▶ [WHAT IS NEEDED]: Update the rows below by changing every "screenshot" to "image" and keeping everything else the same. Leave the pictures out of your answer.

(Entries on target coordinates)
>> START
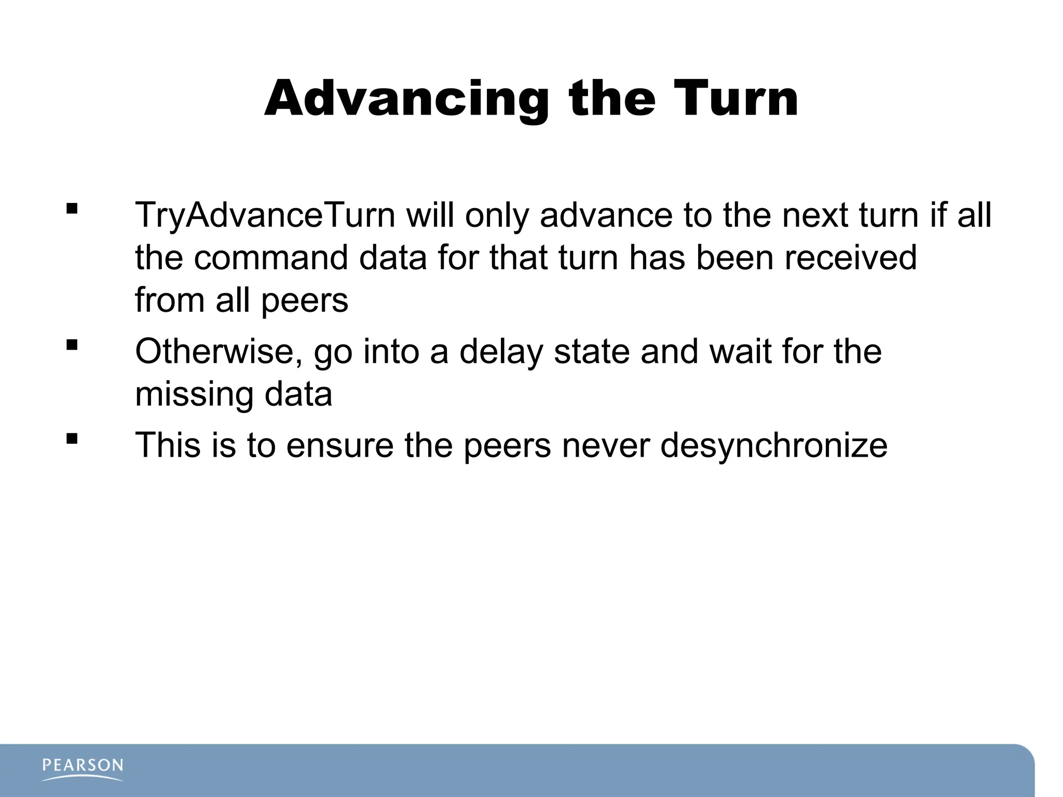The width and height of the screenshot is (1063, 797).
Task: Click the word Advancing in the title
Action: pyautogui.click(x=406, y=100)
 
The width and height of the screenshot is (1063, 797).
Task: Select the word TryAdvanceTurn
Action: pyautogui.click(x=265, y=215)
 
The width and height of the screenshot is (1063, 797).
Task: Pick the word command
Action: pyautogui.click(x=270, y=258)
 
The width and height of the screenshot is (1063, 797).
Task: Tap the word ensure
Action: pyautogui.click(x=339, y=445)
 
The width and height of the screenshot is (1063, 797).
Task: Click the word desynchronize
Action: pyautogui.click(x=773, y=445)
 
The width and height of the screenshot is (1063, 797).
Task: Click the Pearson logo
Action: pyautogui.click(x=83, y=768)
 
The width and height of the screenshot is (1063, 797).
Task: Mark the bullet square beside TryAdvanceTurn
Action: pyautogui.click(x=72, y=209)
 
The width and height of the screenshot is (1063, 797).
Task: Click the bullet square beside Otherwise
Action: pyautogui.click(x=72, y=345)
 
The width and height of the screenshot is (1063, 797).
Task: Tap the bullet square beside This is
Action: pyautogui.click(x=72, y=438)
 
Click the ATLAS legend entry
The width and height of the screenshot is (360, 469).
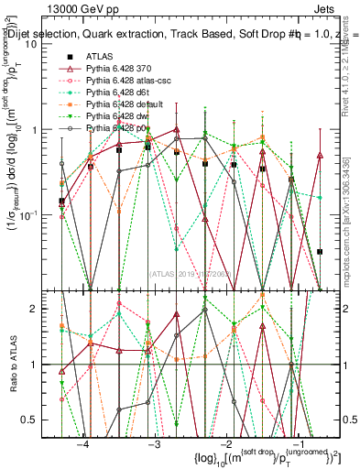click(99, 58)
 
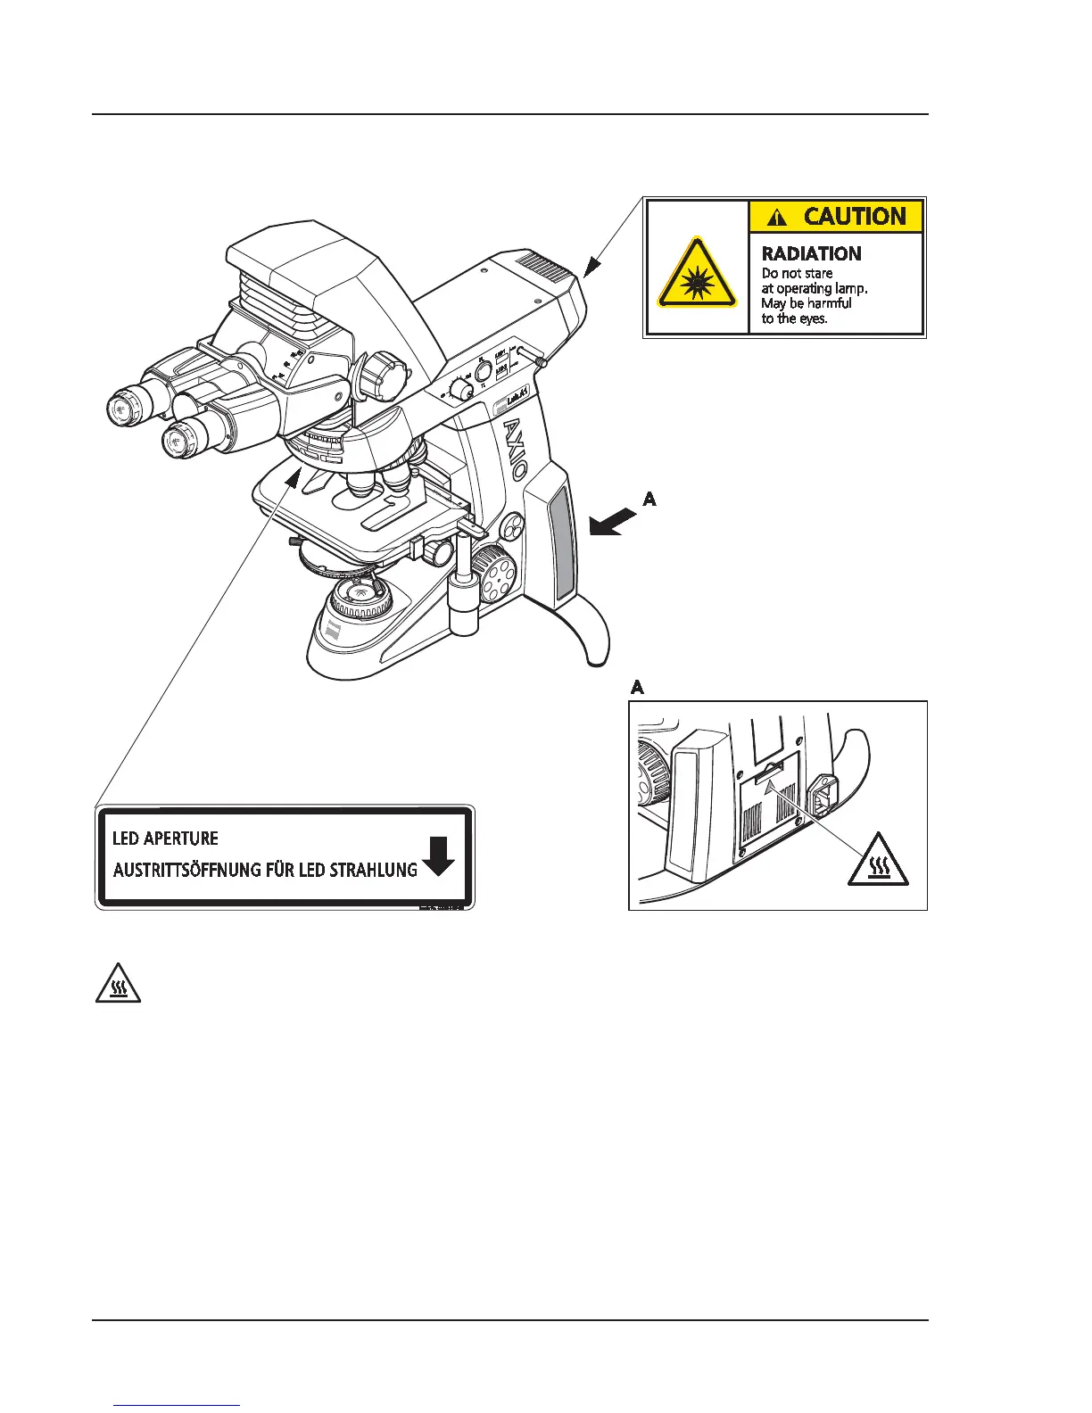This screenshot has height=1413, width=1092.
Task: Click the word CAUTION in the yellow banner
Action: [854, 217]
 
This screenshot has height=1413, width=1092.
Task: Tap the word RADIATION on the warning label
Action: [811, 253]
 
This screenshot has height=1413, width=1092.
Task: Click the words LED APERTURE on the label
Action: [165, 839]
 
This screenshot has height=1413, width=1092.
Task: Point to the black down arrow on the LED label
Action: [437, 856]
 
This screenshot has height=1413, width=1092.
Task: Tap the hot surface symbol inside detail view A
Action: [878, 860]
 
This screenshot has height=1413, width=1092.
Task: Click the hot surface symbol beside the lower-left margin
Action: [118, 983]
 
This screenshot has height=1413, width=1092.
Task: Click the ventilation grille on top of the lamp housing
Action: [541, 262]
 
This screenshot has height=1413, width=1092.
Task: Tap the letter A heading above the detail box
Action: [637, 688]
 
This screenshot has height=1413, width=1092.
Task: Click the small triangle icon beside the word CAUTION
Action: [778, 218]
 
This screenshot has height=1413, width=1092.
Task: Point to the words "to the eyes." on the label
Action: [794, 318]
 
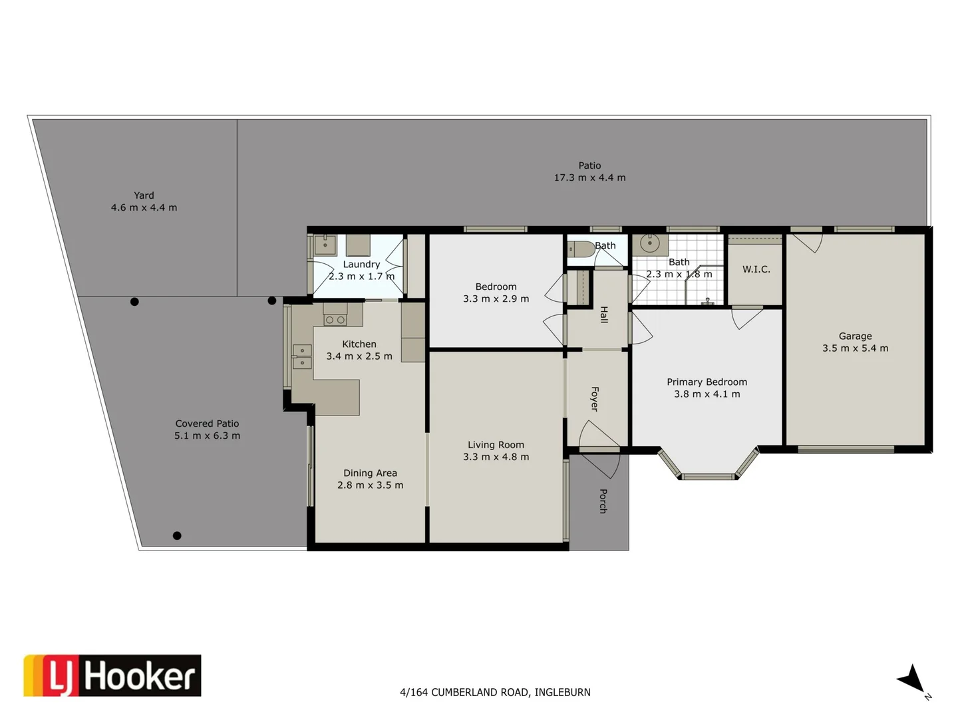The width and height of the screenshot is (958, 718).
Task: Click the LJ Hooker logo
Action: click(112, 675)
>> END
▶ [FINAL ANSWER]:
The width and height of the image is (1063, 797).
Task: Click the word Advancing in the title
Action: pyautogui.click(x=406, y=100)
 
The width and height of the image is (1063, 797).
Task: Select the word TryAdvanceTurn
Action: pyautogui.click(x=265, y=215)
 
The width and height of the image is (1063, 797).
Task: Pick the word command
Action: pyautogui.click(x=270, y=258)
 
The width and height of the image is (1063, 797).
Task: Tap the word ensure
Action: pyautogui.click(x=339, y=445)
 
The width and height of the image is (1063, 797).
Task: Click the word desynchronize
Action: pyautogui.click(x=773, y=445)
 
The width and height of the image is (1063, 797).
Task: Click the Pearson logo
Action: pyautogui.click(x=83, y=768)
 
The width and height of the image is (1063, 797).
Task: Mark the bullet square beside TryAdvanceTurn
Action: pyautogui.click(x=72, y=209)
 
The width and height of the image is (1063, 797).
Task: Click the bullet square beside Otherwise
Action: pyautogui.click(x=72, y=345)
 
The width and height of the image is (1063, 797).
Task: Tap the bullet square beside This is
Action: pyautogui.click(x=72, y=438)
 
Click the ATLAS legend entry
The width and height of the image is (360, 469).
click(99, 58)
 
This image has height=1413, width=1092.
Task: Click the word CAUTION in the yellow banner
Action: [854, 217]
 
This image has height=1413, width=1092.
Task: Tap the word RADIATION on the warning label
Action: [811, 253]
 
This image has height=1413, width=1092.
Task: Click the words LED APERTURE on the label
Action: [165, 839]
 
This image has height=1413, width=1092.
Task: Point to the black down arrow on the LED label
Action: [437, 856]
 
This image has height=1413, width=1092.
Task: Tap the hot surface symbol inside detail view A
Action: [878, 860]
 
This image has height=1413, width=1092.
Task: Click the hot surface symbol beside the lower-left margin
Action: [118, 983]
 
This image has height=1413, width=1092.
Task: Click the ventilation grille on top of the lamp housing
Action: [541, 262]
 
This image has height=1413, width=1092.
Task: Tap the letter A heading above the detail box
Action: [637, 688]
 
This image has height=1413, width=1092.
Task: Click the small triangle icon beside the word CAUTION
Action: [778, 218]
 
This image has height=1413, width=1092.
Task: Point to the words "to the eyes." on the label
Action: [794, 318]
 
The width and height of the image is (958, 718).
Task: Click the LJ Hooker logo
Action: click(112, 675)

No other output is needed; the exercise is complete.